═════ Source text

Hand Foot and Mouth disease (Flu Singapura) is a viral infection characterized by fever and a typical rash most frequently seen on the palms of the hands, soles of the feet, and inside the mouth. The most common cause is Coxsackie virus A-16; less frequently enterovirus 71 is the infectious agent. Initial symptoms of mild fever (38 0C – 39 0C ) and malaise are followed within one or two days by a characteristic rash. Small (2 mm-3 mm) red spots that quickly develop into small blisters (vesicles) appear on the palms, soles, and oral cavity. The gums, tongue, and inner cheek are most commonly involved. The foot lesions may also involve the lower calf region and rarely may appear on the buttocks. Oral lesions are commonly associated with a sore throat and diminished appetite.
Hand Foot and Mouth disease is spread person to person by direct contact with the infecting virus (either Coxsackie virus A-16 or less commonly enterovirus 71). These viruses are most commonly found in the nasal and throat regions but also in the blister fluid or stool of infected individuals. Infected individuals are most contagious during the first week of their illness. It can’t be contracted from pets or animals.
The viruses that cause Hand Foot and Mouth disease may remain in the person’s respiratory or intestinal tract for several weeks to months after all symptoms have resolved. It is possible, therefore, to transmit the infection even though the formally ill individual has completely recovered. Some individuals (most commonly adults) may exhibit no symptoms during their infection but may unwittingly transmit the illness to those (commonly infants and children) who are not immune.
Commonly Hand Foot and Mouth disease is an illness of children less than 10 years of age; adults generally were exposed during childhood and maintain a natural immunity. Information regarding fetal exposure during pregnancy is limited. No solid evidence exists that maternal enterovirus infection is associated with complications such as spontaneous abortion or congenital defects. However, should a baby be born to a mother with active Hand Foot and Mouth disease symptoms, the risk of neonatal infection is high. Typically, such newborns have a mild illness. Rarely, overwhelming infection involving vital organs such as liver, heart, and brain can be lethal.

══════════
═════ Given records

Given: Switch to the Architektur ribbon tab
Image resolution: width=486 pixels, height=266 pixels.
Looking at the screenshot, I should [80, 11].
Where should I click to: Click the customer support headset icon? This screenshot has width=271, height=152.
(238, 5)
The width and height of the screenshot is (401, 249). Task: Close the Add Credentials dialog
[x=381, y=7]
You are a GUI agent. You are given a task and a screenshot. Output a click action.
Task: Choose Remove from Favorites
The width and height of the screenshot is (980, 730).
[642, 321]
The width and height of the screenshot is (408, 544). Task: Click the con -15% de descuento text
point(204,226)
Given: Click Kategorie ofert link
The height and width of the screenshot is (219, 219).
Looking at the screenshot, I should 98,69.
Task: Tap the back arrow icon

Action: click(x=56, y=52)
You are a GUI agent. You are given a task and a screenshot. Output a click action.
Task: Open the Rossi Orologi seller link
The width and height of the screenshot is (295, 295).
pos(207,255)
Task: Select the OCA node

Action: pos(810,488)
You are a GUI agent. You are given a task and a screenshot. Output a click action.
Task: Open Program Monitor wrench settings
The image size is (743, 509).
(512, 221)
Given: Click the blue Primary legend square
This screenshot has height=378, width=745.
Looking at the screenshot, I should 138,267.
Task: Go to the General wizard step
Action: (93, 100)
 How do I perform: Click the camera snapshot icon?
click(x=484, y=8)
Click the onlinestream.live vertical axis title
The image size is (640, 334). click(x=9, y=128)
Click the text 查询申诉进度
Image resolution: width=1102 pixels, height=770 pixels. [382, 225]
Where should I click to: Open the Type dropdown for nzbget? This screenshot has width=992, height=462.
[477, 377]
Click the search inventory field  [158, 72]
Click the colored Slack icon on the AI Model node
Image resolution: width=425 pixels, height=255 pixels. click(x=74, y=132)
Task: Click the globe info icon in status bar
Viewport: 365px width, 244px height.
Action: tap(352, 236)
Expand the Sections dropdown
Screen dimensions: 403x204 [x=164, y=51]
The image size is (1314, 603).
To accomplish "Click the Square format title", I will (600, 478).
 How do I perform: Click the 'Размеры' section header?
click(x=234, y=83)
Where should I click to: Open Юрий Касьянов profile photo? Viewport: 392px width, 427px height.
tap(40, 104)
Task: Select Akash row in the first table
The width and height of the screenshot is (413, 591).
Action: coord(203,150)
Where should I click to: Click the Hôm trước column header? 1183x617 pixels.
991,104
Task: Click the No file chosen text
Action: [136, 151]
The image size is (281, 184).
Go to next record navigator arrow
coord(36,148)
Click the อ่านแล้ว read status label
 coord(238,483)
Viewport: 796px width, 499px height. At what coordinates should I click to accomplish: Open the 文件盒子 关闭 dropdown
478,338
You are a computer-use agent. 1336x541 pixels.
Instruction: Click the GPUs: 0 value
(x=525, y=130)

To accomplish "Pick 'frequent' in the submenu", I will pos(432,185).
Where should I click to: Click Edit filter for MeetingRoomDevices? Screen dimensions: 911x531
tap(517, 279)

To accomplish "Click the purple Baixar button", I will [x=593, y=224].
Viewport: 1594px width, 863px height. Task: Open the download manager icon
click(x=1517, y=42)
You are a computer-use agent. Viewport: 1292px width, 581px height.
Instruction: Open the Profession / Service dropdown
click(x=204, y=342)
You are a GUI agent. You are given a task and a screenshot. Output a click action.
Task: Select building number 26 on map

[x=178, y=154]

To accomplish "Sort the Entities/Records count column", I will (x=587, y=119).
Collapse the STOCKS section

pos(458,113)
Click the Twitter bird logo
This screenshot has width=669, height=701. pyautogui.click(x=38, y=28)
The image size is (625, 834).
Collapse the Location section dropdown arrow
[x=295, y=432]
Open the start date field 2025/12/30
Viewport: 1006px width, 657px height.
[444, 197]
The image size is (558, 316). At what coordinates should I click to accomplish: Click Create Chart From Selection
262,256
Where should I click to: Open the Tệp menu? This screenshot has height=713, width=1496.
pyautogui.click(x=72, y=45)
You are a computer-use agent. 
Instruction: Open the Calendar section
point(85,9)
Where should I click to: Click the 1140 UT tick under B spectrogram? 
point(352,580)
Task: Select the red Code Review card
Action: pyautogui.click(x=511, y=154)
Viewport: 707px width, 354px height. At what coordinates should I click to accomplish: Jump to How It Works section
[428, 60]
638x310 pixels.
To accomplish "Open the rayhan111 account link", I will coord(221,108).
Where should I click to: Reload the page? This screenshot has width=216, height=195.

══════════

Please go on with the text on Hand Foot and Mouth disease, starting right after its last sentence.

**Result of this exercise**
PREVENTION AND TREATMENT
Prevention to protect a person who risk of being infected by
- Washing hands often with soap and water, especially after changing diapers and using the toilet.
- Disinfecting dirty surfaces and soiled items, including toys. First wash the items with soap and water; then disinfect them with a solution of chlorine bleach (made by mixing 1 tablespoon of bleach and 4 cups of water).
- Avoiding close contact such as kissing, hugging, or sharing eating utensils or cups with people with hand, foot, and mouth disease.
If a person has mouth sores, it might be painful to swallow. However, drinking liquids is important to stay hydrated. If a person cannot swallow enough liquids, these may need to be given through an IV in their vein.
There is no specific treatment for hand, foot and mouth disease. However, some things can be done to relieve symptoms, such as
- Taking over-the-counter medications to relieve pain and fever (Caution: Aspirin should not be given to children.)
- Using mouthwashes or sprays that numb mouth pain
Persons who are concerned about their symptoms should contact their health care provider.